(Data records)
_____

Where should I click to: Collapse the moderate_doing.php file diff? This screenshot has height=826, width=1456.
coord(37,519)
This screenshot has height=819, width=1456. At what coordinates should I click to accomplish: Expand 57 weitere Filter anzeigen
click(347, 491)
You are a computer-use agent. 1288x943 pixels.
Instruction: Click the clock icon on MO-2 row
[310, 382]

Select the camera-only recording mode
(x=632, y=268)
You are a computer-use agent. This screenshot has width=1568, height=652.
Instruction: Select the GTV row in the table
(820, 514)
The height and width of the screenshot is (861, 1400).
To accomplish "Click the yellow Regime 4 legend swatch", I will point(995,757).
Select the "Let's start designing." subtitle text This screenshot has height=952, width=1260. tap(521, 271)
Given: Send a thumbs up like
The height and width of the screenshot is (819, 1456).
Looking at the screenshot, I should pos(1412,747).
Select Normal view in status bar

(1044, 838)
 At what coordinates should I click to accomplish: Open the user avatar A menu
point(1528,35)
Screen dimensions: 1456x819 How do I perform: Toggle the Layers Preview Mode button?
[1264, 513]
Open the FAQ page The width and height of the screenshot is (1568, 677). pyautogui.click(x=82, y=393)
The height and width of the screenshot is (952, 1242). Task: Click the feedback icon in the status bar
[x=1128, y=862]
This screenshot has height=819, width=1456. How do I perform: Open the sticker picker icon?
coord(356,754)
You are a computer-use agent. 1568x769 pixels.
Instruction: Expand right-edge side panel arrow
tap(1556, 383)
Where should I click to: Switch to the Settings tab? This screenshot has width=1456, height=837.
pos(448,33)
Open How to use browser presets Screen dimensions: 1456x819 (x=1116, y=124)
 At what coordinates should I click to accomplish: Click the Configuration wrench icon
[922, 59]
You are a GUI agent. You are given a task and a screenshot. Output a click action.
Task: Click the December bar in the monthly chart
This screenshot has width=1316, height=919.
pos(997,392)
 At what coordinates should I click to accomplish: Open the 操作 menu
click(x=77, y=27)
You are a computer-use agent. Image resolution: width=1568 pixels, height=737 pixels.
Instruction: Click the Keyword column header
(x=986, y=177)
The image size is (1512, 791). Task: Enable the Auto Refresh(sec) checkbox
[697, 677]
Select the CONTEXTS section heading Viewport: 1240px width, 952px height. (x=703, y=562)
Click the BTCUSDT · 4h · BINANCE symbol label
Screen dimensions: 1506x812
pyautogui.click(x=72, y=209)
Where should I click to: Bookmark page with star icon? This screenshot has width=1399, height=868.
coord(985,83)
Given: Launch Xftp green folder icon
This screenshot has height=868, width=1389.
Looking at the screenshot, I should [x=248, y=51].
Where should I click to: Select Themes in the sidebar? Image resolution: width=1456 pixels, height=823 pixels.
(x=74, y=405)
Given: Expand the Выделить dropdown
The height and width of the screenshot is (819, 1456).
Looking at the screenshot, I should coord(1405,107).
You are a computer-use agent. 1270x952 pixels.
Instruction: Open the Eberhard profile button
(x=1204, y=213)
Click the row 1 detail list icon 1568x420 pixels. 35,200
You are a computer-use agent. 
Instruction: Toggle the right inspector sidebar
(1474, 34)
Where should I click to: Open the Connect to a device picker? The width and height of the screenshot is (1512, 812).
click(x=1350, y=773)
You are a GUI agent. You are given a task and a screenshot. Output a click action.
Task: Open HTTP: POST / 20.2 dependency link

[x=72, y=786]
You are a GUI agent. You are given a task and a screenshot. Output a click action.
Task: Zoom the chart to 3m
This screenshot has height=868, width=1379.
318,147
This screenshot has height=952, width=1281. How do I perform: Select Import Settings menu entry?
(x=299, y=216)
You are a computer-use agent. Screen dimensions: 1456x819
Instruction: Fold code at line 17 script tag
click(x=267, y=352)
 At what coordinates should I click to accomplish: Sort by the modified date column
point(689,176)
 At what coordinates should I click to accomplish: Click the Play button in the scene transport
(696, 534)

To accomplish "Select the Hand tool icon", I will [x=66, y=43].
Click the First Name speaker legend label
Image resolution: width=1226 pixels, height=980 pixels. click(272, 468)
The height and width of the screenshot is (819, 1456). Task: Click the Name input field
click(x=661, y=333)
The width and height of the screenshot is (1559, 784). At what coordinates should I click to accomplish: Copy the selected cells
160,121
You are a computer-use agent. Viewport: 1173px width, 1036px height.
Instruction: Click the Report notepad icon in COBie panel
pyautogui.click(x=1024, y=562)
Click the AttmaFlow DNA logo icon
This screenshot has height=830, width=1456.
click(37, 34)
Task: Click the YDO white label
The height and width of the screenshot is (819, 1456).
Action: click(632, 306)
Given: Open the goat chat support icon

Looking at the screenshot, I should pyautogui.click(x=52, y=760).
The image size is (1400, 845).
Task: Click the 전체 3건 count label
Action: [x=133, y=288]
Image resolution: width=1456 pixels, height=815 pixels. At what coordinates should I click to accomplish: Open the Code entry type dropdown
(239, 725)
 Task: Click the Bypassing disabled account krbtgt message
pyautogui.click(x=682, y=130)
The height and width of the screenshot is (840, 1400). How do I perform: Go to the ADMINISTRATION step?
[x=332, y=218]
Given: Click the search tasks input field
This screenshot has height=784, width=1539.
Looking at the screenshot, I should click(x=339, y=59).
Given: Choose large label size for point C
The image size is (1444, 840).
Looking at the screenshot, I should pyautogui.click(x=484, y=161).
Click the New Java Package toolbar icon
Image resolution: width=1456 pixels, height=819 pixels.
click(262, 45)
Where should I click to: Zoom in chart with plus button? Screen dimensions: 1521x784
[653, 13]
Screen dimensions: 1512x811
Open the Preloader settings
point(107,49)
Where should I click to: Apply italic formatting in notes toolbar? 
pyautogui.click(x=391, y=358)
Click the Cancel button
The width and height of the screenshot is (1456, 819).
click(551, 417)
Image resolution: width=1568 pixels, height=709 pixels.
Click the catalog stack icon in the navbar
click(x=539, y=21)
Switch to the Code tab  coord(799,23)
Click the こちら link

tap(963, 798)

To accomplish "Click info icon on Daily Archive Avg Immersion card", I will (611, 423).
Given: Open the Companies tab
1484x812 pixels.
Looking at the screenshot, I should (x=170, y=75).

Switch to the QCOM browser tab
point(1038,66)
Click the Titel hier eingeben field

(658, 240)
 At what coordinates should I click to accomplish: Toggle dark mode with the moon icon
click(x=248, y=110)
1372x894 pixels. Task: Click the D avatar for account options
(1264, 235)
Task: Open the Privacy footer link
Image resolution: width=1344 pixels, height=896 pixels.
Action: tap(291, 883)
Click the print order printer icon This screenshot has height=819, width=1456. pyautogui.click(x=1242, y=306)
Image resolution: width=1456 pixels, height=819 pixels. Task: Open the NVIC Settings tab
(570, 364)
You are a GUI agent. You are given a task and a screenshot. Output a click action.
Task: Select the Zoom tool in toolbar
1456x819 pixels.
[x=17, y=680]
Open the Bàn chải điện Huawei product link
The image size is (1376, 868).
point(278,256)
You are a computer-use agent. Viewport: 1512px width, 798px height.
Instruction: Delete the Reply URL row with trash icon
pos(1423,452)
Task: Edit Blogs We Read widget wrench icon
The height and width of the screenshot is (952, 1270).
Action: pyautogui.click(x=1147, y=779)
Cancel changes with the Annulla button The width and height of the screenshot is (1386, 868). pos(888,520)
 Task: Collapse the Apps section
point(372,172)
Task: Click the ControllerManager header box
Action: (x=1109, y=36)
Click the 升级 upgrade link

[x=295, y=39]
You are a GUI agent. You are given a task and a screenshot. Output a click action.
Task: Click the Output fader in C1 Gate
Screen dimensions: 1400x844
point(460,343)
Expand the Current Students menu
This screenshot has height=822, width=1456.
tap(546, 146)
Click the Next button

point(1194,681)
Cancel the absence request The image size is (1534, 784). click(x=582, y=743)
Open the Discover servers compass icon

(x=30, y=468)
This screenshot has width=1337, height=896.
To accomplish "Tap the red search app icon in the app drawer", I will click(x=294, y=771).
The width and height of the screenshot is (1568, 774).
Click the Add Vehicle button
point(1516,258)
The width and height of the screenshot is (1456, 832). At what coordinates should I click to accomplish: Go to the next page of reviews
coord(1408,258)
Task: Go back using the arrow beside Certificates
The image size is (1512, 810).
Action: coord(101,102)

_____

*WHAT TO PRODUCE*. Report each line of the data that includes the string "search".

*FINISHED EXERCISE*.
Given: Click the search tasks input field
To accomplish "Tap the red search app icon in the app drawer", I will click(x=294, y=771).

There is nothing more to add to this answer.